SOURCE RECORDS: Begin

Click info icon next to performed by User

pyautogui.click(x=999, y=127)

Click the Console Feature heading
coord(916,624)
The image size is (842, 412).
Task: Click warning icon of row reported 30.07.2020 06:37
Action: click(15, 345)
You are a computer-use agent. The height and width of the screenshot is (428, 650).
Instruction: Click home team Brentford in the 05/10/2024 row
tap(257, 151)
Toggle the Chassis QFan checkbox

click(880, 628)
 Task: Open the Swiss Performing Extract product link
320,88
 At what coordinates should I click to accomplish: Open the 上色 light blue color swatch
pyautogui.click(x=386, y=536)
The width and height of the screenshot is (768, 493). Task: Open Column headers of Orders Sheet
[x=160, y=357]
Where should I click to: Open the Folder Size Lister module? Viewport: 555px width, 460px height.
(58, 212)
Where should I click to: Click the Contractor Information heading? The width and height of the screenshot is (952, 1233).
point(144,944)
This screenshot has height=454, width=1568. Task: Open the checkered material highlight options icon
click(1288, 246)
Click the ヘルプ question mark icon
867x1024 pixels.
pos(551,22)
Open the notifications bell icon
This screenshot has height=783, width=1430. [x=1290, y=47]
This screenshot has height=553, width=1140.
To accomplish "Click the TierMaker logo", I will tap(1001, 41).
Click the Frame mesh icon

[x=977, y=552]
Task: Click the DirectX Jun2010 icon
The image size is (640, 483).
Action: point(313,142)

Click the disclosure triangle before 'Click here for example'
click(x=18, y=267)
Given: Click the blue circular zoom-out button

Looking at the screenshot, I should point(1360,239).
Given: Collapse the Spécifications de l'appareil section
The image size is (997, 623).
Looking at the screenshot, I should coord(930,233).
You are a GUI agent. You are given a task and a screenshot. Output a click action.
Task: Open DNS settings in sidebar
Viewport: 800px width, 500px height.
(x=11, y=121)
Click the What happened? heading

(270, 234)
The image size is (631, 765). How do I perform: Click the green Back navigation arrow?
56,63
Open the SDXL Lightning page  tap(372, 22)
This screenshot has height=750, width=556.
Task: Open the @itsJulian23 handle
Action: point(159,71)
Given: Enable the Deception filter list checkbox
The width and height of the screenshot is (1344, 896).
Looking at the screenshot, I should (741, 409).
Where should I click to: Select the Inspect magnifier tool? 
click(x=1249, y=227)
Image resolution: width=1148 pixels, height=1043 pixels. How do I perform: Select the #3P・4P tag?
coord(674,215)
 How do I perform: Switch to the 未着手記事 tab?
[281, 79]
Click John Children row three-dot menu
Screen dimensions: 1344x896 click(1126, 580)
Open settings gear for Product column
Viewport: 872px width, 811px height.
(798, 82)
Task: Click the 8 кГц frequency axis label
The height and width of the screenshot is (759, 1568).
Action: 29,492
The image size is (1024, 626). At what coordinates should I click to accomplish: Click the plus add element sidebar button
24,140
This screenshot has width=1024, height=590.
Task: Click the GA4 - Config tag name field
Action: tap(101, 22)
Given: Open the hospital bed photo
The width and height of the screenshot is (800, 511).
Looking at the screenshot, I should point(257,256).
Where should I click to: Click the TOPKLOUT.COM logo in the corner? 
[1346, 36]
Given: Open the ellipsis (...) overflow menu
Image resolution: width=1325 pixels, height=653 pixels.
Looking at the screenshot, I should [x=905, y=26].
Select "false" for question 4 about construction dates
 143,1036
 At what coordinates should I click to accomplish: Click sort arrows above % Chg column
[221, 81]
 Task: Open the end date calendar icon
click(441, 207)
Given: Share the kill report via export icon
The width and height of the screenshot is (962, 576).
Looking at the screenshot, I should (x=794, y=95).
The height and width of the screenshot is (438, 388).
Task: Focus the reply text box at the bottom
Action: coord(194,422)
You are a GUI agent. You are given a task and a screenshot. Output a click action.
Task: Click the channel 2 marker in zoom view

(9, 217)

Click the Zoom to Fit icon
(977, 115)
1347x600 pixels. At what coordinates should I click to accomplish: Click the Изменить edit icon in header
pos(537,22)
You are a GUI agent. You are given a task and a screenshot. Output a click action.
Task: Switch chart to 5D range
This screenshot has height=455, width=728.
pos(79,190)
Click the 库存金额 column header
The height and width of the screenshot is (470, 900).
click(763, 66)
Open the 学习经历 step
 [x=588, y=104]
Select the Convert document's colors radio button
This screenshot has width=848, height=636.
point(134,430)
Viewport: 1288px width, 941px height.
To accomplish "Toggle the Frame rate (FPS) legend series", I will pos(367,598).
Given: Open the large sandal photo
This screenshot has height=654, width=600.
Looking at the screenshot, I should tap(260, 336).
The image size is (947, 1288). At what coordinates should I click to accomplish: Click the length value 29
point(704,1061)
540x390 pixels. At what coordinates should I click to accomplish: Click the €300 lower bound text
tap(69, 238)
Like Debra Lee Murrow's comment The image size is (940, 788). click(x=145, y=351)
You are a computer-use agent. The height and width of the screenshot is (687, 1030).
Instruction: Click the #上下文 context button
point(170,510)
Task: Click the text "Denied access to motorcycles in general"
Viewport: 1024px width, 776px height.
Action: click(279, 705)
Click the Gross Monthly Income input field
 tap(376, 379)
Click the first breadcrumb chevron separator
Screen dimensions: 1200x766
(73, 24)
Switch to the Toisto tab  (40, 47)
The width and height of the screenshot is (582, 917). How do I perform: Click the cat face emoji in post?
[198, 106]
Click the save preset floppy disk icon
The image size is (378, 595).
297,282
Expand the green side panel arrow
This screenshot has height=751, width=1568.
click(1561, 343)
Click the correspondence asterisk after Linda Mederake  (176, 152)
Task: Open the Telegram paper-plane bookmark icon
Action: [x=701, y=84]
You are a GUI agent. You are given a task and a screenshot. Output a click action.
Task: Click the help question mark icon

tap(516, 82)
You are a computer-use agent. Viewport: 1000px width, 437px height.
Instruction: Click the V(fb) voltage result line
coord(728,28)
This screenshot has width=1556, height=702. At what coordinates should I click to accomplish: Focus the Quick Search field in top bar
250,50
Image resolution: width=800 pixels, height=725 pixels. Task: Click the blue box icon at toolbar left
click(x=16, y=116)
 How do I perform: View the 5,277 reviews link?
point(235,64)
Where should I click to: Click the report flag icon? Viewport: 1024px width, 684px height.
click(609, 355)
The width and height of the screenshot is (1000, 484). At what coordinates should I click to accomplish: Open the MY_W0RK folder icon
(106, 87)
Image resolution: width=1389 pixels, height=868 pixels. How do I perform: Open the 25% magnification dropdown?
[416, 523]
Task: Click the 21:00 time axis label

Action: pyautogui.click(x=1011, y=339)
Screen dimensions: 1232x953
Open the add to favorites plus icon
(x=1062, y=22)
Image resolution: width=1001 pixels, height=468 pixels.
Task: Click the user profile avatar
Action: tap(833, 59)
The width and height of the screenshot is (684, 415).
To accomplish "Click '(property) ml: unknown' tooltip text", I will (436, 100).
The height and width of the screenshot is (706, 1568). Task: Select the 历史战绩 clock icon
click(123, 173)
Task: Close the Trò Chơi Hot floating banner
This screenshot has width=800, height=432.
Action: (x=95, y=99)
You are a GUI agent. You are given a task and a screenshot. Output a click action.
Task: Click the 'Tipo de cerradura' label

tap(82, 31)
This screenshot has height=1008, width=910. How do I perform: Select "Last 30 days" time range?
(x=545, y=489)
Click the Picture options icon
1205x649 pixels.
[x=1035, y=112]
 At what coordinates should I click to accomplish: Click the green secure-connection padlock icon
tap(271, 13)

SOURCE RECORDS: End

**TASK STATEMENT:** In the records above, find every line containing the word "will" and show it.

**YOUR RESPONSE:**
To accomplish "Click the TierMaker logo", I will tap(1001, 41).
To accomplish "Toggle the Frame rate (FPS) legend series", I will pos(367,598).
To accomplish "Click '(property) ml: unknown' tooltip text", I will (436, 100).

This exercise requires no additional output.